Повсюду бахчи, арбузы такие -- не удержишься, а жара насквозь просушивает. Кругом же холера. Я и заболел, конечно. Потом товарищи говорили, что легкая у меня холера была. Попробовали бы сами, какова она легкая, эта холера, если я, здоровенный такой, вопил не хуже роженицы! Легкая холера! Скажут тоже

У него полушубок, у меня шинелька. У него валенки, у меня барские полсапожки на шнурочках. А морозище индевелый, на нас двоих одинаковый. Сперва мы по очереди теплое одевали -- так еще хуже. Только согреешься -- опять во льду сердце стынет. Тут куренек, тут огонек. И решили: в теплой одежде одному идти, всё для другого раздобыть. И я остался, почти голый. Кругом лес, сугробы как гробы, по сугробам волки с ветром песни поют. Пищи нет. Выхода голому нет. И ругаю себя, что в валенках дружка отпустил, позырится [121] на валенки дотошный человек, из-за валенок жизни лишит товарища. Так вот бывают же чудеса и не на бабьи небеса! Вернулся Петя.

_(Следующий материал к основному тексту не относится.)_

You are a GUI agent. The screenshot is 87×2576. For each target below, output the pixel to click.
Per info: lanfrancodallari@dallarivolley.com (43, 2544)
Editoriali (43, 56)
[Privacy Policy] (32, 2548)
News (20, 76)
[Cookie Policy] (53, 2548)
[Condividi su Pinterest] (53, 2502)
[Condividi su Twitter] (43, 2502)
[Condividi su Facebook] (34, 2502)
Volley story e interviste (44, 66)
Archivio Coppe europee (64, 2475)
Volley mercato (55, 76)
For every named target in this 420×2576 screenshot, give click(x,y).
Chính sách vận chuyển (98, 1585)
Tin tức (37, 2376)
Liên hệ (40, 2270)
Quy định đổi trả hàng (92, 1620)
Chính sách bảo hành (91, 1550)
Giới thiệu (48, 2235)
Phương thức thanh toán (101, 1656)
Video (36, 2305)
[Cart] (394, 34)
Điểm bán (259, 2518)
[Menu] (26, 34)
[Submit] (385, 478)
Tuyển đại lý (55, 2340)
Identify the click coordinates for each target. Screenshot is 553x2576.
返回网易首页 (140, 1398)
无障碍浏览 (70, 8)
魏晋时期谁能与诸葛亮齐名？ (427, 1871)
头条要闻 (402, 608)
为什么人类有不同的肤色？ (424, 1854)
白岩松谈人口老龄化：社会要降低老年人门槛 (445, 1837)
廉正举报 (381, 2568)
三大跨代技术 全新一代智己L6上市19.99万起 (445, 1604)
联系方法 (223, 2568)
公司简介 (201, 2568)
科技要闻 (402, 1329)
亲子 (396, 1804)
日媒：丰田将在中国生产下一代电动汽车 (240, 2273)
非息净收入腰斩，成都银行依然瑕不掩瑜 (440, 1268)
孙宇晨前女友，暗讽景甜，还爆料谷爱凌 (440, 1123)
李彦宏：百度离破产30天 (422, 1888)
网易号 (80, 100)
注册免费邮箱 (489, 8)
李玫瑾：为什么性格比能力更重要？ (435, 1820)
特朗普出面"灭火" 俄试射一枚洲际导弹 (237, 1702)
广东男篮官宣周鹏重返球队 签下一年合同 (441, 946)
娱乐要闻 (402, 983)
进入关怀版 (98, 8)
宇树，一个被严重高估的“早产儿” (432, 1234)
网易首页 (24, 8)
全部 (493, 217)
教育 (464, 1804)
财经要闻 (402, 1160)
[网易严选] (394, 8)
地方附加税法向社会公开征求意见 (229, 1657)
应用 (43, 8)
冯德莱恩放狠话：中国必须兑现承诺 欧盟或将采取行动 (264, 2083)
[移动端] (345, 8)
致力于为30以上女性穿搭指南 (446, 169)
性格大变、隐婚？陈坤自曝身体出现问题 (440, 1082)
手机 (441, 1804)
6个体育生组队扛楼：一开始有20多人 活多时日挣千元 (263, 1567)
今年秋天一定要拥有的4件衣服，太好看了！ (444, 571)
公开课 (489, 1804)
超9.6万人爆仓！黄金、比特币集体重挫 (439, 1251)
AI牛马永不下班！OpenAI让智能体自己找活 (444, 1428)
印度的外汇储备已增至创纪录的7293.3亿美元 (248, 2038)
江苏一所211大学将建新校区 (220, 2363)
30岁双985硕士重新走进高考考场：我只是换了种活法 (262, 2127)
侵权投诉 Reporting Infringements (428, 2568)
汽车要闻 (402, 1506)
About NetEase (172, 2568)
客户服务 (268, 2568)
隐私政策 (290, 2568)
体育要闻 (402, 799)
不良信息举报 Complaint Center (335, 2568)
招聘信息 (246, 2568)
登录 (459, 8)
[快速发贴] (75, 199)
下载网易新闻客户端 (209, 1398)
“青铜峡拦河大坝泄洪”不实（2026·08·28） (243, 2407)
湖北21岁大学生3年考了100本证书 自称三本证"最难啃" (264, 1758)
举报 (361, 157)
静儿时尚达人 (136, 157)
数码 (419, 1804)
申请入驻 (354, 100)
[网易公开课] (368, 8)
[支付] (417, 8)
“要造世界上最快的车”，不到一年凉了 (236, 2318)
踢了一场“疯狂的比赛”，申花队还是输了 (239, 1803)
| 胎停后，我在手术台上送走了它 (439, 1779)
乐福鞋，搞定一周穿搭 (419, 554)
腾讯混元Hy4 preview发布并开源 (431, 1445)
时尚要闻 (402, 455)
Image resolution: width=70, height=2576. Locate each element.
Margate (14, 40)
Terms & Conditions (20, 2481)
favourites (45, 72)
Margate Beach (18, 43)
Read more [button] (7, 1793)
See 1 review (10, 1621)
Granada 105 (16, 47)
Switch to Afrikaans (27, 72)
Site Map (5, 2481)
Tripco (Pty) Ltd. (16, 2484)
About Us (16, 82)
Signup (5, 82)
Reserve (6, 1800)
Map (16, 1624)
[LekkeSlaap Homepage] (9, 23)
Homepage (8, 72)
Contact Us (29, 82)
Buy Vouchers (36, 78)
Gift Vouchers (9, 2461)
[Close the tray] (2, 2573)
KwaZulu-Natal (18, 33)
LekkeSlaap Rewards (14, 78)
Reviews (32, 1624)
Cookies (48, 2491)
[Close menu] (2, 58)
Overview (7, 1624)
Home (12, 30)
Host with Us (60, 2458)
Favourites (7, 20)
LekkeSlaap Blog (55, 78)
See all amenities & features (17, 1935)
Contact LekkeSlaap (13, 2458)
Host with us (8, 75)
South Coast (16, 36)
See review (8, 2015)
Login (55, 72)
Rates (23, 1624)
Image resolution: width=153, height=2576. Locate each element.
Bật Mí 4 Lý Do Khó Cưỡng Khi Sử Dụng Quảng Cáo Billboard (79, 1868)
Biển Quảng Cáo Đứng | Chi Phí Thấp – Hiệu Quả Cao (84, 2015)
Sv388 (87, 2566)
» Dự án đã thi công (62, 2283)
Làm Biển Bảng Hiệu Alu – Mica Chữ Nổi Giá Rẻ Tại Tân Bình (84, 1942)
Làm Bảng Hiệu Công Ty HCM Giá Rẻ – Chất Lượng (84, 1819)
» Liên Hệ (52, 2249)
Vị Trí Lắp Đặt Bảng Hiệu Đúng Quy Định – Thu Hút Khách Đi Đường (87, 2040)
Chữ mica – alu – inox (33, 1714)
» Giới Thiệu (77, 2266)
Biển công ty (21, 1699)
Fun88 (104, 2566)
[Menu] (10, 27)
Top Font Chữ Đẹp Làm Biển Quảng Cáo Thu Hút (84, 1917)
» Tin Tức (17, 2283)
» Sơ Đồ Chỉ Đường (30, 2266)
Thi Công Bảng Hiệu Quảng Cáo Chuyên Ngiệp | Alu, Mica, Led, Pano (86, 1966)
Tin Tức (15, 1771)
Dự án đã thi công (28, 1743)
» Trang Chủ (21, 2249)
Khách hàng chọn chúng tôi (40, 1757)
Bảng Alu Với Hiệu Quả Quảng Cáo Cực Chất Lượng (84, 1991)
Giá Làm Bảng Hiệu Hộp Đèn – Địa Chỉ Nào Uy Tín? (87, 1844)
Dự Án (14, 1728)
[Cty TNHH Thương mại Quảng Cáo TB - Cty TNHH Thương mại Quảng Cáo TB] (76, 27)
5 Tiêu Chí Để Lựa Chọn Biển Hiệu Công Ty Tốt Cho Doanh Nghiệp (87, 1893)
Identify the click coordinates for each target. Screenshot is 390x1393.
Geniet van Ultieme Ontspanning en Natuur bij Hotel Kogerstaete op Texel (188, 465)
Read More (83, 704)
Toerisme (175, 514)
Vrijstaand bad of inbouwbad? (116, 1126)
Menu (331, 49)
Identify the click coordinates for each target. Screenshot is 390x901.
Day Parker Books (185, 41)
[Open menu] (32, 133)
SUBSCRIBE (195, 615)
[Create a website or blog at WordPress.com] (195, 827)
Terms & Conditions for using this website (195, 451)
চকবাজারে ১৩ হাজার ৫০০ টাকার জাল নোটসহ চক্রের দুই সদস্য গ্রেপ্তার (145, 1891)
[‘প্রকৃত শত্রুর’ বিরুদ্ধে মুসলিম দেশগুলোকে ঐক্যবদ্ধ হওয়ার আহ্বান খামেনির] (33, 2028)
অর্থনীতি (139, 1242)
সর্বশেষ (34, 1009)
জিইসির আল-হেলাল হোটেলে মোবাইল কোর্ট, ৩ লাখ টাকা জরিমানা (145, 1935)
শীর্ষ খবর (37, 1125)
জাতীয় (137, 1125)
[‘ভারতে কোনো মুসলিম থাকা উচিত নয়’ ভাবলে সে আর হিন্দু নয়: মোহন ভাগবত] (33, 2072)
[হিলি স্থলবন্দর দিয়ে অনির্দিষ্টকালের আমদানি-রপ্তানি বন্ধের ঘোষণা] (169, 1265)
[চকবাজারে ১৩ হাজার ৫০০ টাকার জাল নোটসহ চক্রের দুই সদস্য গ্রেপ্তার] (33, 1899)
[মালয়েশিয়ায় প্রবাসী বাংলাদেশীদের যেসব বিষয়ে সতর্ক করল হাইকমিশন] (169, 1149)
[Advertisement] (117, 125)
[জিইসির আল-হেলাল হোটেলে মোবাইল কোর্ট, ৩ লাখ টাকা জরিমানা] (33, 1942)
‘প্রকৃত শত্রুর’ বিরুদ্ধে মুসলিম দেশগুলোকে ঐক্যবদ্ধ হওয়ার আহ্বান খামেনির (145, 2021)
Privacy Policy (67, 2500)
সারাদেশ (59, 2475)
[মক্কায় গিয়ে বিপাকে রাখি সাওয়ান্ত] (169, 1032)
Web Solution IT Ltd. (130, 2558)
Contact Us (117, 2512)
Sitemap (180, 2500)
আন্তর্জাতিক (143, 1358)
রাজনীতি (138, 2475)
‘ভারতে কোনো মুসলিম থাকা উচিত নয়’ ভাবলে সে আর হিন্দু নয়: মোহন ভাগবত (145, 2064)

Я как-то так же вот, в валенках, шел-шел, гляжу -- небольшой мальчик, сидит под сосной тихо. Кто да что? Остался один, родных атаман какой-то убил, его, в чем был он, из избы прогнали. Пошел с плачем в лес, ноги ознобил, не чувствует он ни боли, ни горя больше. Как полено, и душой и телом окостенел. Ребячья обувь не на мою нежную ножку, конечно, однако же сменку мы с Степой наладили неплохо. На нем отцовы опорки оказалися, эдакие лакированные. Красота! Отдал я валенки, не беспокойся. Да и делу тому скоро год. Степка-то учится теперь.

Их перед атамана поставили, тот и говорит: "Одного пришла мне охота из этого вот револьвера застрелить, другого же воля моя начальническая -- отпустить на полную свободу. А так как я такой капризный рожден, то главное мое удовольствие в том будет, чтобы сами вы меж собой рассудили, кому на тот свет, кому на этот". Иван же погорячей был да и силы непомерной. Как вырвется, как треснет атамана по темени кулаком: "Вот тебе и выбор ясный!"

Я с тем пришел, чтобы про его кончину его родне рассказать. Привечает меня его родня и особенно мать. Я же сказался -- прохожий солдат. Спрашивает меня его мать: не встречал ли я ее сынка? "Он,-- говорит,-- мизинчик мой, выкормыш последний". Вот тут как скажешь? "Не встречал",-- говорю. Пусть греется материнское сердце в надежде, не к чему матери последние, может, дни такой правдой темнить.